Action item: Throughout the listing that follows, find each line with the word "marker" and copy it.

Exercise materials:
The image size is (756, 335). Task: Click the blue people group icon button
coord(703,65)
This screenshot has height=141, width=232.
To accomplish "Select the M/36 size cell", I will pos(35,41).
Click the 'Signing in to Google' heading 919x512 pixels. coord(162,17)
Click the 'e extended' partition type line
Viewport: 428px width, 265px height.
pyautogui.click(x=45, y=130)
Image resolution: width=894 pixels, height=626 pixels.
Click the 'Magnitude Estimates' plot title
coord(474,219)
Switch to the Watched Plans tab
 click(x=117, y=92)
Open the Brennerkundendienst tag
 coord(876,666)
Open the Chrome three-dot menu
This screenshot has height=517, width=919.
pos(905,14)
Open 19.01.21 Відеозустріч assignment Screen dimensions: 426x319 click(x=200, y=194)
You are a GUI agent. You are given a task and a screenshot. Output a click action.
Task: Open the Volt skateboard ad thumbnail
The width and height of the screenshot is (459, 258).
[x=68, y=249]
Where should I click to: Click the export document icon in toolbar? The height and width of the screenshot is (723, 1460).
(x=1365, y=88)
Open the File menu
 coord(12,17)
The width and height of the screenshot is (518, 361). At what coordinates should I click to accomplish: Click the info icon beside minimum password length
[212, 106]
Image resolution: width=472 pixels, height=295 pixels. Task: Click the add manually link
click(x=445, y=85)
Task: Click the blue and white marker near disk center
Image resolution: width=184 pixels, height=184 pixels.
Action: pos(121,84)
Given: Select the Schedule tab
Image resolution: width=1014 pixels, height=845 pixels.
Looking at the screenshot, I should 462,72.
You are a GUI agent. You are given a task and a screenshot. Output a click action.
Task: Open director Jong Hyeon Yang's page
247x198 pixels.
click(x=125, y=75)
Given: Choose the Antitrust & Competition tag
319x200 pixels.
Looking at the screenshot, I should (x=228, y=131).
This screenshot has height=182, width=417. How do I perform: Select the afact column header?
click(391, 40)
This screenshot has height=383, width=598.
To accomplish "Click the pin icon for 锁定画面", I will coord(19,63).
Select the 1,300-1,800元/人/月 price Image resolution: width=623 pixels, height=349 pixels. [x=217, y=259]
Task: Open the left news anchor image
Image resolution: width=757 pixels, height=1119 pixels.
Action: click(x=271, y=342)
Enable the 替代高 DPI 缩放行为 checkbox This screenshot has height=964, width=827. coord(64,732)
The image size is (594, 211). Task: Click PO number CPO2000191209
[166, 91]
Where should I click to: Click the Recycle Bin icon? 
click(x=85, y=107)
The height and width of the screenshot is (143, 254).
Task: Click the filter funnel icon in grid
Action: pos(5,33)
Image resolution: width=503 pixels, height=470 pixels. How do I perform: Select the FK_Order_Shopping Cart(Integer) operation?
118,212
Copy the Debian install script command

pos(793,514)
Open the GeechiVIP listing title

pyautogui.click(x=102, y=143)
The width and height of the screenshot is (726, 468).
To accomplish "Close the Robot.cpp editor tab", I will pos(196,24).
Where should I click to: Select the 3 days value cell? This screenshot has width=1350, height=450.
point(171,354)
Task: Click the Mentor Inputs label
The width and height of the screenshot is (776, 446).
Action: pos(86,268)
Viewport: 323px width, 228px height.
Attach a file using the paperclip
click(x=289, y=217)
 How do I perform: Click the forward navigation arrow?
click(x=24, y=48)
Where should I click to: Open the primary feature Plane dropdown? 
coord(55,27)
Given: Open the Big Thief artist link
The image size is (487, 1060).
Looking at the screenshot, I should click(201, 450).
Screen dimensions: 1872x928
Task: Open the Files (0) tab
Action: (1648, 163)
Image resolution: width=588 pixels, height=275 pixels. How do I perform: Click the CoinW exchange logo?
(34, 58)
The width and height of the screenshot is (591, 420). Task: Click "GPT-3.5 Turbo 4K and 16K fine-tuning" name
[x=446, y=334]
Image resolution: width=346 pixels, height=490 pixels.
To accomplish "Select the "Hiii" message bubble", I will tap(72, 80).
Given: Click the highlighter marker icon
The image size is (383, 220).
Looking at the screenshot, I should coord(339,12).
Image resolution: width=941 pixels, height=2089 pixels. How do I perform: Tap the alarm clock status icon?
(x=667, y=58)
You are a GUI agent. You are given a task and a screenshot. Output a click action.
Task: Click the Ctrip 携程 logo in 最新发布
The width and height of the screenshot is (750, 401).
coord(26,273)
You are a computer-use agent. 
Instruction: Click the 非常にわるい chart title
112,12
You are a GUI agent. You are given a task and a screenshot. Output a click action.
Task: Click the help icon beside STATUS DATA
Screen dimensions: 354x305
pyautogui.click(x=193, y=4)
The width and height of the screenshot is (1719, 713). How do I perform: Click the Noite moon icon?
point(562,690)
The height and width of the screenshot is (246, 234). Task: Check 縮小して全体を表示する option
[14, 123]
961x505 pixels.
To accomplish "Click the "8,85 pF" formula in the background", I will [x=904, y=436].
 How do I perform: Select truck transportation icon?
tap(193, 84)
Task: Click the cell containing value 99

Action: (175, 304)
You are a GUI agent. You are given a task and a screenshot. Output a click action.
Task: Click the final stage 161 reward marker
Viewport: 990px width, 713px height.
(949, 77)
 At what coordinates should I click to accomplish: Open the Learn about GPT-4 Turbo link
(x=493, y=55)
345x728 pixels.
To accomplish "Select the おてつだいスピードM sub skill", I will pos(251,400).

Result of this exercise:
Task: Click the blue and white marker near disk center
Given: Click the highlighter marker icon
Task: Click the final stage 161 reward marker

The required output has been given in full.